:: AVAILABLE DATA ::
-=-=-
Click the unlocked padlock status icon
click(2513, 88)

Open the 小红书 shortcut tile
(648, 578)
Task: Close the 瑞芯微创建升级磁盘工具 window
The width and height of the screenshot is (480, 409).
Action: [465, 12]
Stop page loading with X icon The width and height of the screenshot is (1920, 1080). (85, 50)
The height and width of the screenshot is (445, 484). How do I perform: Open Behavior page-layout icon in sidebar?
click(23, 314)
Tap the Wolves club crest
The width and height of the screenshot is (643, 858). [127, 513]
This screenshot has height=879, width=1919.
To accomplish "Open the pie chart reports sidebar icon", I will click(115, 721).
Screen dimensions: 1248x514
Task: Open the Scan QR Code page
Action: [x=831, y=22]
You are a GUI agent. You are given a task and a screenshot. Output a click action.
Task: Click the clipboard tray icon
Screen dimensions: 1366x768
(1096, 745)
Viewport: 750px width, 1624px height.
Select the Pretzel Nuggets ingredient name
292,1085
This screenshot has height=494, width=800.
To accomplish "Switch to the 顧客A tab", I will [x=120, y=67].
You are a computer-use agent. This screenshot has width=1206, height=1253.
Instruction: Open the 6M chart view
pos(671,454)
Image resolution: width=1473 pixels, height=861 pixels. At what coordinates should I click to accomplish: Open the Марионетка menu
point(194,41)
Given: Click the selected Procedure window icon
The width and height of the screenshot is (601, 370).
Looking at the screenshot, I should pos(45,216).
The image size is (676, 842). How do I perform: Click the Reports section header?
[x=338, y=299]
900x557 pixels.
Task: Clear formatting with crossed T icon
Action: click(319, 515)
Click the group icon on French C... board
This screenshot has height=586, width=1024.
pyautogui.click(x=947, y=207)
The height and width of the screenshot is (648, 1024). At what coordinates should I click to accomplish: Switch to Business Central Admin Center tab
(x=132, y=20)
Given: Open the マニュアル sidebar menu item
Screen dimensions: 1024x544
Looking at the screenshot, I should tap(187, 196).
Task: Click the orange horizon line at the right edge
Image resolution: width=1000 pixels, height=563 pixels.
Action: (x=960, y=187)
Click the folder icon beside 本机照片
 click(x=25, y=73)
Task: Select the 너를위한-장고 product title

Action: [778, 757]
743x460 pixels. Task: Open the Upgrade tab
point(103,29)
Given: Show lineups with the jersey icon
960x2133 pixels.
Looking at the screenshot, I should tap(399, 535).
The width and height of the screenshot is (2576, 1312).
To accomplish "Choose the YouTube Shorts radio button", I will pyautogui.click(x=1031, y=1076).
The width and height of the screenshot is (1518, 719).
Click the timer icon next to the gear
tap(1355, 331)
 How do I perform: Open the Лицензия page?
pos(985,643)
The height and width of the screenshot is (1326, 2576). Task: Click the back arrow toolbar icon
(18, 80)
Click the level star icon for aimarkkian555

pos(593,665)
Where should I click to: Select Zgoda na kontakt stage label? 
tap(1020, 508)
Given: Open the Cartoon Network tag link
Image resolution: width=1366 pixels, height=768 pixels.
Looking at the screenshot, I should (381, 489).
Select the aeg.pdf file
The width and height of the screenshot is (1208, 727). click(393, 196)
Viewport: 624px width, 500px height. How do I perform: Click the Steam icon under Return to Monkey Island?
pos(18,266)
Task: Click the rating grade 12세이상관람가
-=-=-
:: PROBLEM ::
Copy out every one of the records above word for word, keeping each line as it stands.

:: SOLUTION TO THIS EXERCISE ::
Click the unlocked padlock status icon
click(2513, 88)

Open the 小红书 shortcut tile
(648, 578)
Task: Close the 瑞芯微创建升级磁盘工具 window
The width and height of the screenshot is (480, 409).
Action: [465, 12]
Stop page loading with X icon The width and height of the screenshot is (1920, 1080). (85, 50)
The height and width of the screenshot is (445, 484). How do I perform: Open Behavior page-layout icon in sidebar?
click(23, 314)
Tap the Wolves club crest
The width and height of the screenshot is (643, 858). [127, 513]
This screenshot has height=879, width=1919.
To accomplish "Open the pie chart reports sidebar icon", I will click(115, 721).
Screen dimensions: 1248x514
Task: Open the Scan QR Code page
Action: [x=831, y=22]
You are a GUI agent. You are given a task and a screenshot. Output a click action.
Task: Click the clipboard tray icon
Screen dimensions: 1366x768
(1096, 745)
Viewport: 750px width, 1624px height.
Select the Pretzel Nuggets ingredient name
292,1085
This screenshot has height=494, width=800.
To accomplish "Switch to the 顧客A tab", I will [x=120, y=67].
You are a computer-use agent. This screenshot has width=1206, height=1253.
Instruction: Open the 6M chart view
pos(671,454)
Image resolution: width=1473 pixels, height=861 pixels. At what coordinates should I click to accomplish: Open the Марионетка menu
point(194,41)
Given: Click the selected Procedure window icon
The width and height of the screenshot is (601, 370).
Looking at the screenshot, I should pos(45,216).
The image size is (676, 842). How do I perform: Click the Reports section header?
[x=338, y=299]
900x557 pixels.
Task: Clear formatting with crossed T icon
Action: click(319, 515)
Click the group icon on French C... board
This screenshot has height=586, width=1024.
pyautogui.click(x=947, y=207)
The height and width of the screenshot is (648, 1024). At what coordinates should I click to accomplish: Switch to Business Central Admin Center tab
(x=132, y=20)
Given: Open the マニュアル sidebar menu item
Screen dimensions: 1024x544
Looking at the screenshot, I should tap(187, 196).
Task: Click the orange horizon line at the right edge
Image resolution: width=1000 pixels, height=563 pixels.
Action: (x=960, y=187)
Click the folder icon beside 本机照片
 click(x=25, y=73)
Task: Select the 너를위한-장고 product title

Action: [778, 757]
743x460 pixels. Task: Open the Upgrade tab
point(103,29)
Given: Show lineups with the jersey icon
960x2133 pixels.
Looking at the screenshot, I should tap(399, 535).
The width and height of the screenshot is (2576, 1312).
To accomplish "Choose the YouTube Shorts radio button", I will pyautogui.click(x=1031, y=1076).
The width and height of the screenshot is (1518, 719).
Click the timer icon next to the gear
tap(1355, 331)
 How do I perform: Open the Лицензия page?
pos(985,643)
The height and width of the screenshot is (1326, 2576). Task: Click the back arrow toolbar icon
(18, 80)
Click the level star icon for aimarkkian555

pos(593,665)
Where should I click to: Select Zgoda na kontakt stage label? 
tap(1020, 508)
Given: Open the Cartoon Network tag link
Image resolution: width=1366 pixels, height=768 pixels.
Looking at the screenshot, I should (381, 489).
Select the aeg.pdf file
The width and height of the screenshot is (1208, 727). click(393, 196)
Viewport: 624px width, 500px height. How do I perform: Click the Steam icon under Return to Monkey Island?
pos(18,266)
Task: Click the rating grade 12세이상관람가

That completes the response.